Toujours était-il qu'elle n'arrêtait pas d'y penser. Depuis la table basse du salon où il était négligemment mis en évidence, elle entendait le carton immaculé lui murmurer silencieusement ses propres reproches. « Lâche » disait-il, et elle quittait la pièce en courbant le dos sous l'accusation. Il la narguait aussi. « Tu finiras bien par craquer, Sakura. On sait tous les deux que tu vas répondre à cette invitation. Tu es trop polie et surtout bien trop curieuse pour décliner. » Pendant plusieurs jours, elle rumina sa lâcheté ainsi que les propos muets de l'innocent bristol. Et finalement, un soir – de colère ou de lassitude, elle ne savait plus trop – elle avait répondu.

Elle regarda à nouveau le carton. « Les mariés auront le plaisir de vous accueillir le 18 avril, au Domaine Hyûga. » Rien que ça ! s'était étranglée Sakura lorsqu'elle avait lu ces lignes pour la première fois, un mois auparavant. Le Domaine Hyûga faisait partie de ce genre d'endroit ne nécessitant pas d'adresse écrite en bonne et due forme pour pouvoir s'y rendre. Et pour cause. C'était une gigantesque propriété privée qui occupait toute une partie du quartier huppé de la ville. Enfin, modéra-t-elle, il n'y avait rien d'étonnant à ce qu'il figure sur l'invitation, puisqu'il appartenait à la famille de la mariée… Mais tout de même. Un peu de modestie de leur part, ça n'aurait fait de mal à personne.

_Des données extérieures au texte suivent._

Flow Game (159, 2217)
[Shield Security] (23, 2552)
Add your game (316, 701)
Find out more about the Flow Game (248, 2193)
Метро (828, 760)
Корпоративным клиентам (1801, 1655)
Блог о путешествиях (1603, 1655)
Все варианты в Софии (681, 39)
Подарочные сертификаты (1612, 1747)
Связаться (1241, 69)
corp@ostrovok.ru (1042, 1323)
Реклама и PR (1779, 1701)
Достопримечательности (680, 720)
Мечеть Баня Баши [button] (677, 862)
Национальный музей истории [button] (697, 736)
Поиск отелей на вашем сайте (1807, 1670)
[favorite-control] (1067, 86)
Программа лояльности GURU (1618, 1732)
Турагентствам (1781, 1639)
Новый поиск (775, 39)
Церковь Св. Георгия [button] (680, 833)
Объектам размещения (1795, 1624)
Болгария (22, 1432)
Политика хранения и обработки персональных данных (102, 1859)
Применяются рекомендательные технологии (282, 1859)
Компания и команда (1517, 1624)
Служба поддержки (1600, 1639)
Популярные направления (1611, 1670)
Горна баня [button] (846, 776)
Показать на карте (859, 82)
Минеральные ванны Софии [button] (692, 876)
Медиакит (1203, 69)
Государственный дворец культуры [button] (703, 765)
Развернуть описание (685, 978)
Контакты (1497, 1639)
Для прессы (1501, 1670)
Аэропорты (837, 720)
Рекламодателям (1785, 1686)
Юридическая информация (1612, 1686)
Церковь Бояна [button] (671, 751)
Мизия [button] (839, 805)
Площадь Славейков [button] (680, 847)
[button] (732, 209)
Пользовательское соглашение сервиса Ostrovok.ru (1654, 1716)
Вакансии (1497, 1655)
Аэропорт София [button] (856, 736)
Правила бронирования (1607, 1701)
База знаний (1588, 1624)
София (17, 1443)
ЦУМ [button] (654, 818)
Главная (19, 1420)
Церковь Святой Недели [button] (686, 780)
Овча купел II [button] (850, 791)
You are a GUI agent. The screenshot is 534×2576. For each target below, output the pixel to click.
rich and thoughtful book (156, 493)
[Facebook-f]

« Réception : 16 heures. Soirée : 19 heures. » précisait-il enfin. Certaine d'être dans les temps, elle jeta machinalement un œil à sa montre et piqua un fard monumental en voyant les chiffres qu'indiquaient les aiguilles.

– Quoi, déjà ?! s'écria-t-elle à voix haute, incrédule. Mais c'est pas possible, j'ai… Ah idiote ! se morigéna-t-elle en se frappant le front de la main.

Elle courut à travers son appartement, manquant à deux reprises de glisser à cause de ses bas, saisit son sac d'une main et ses clés de l'autre, mit ses chaussures et s'apprêta à sortir quand un détail lui revint brutalement.

– Le cadeau !

Ce n'était pas parce qu'on était invitée à une réception par un presqu'inconnu qu'il fallait manquer d'éducation. Donc, oui, elle avait tout de même acheté un petit présent. Même si elle ne connaissait pas vraiment le marié et pas du tout la mariée, elle ne pouvait décemment pas arriver les mains vides à un mariage… Sans prendre la peine d'enlever ses chaussures – de simples talons gris, accordés à sa robe et d'une hauteur suffisamment raisonnable que pour courir sans risquer de se torde la cheville – elle refit le chemin en sens inverse jusqu'à sa chambre, saisit le paquet fièrement posé sur son bureau et sortit pour de bon.

– T'avais qu'à pas repenser à tout ça ! pesta-t-elle contre elle-même tout en dévalant quatre-à-quatre les trois étages qui la séparaient du rez-de-chaussée. Tu vas être super en retard, maintenant !

Et personne n'avait jamais vu Sakura Haruno en retard.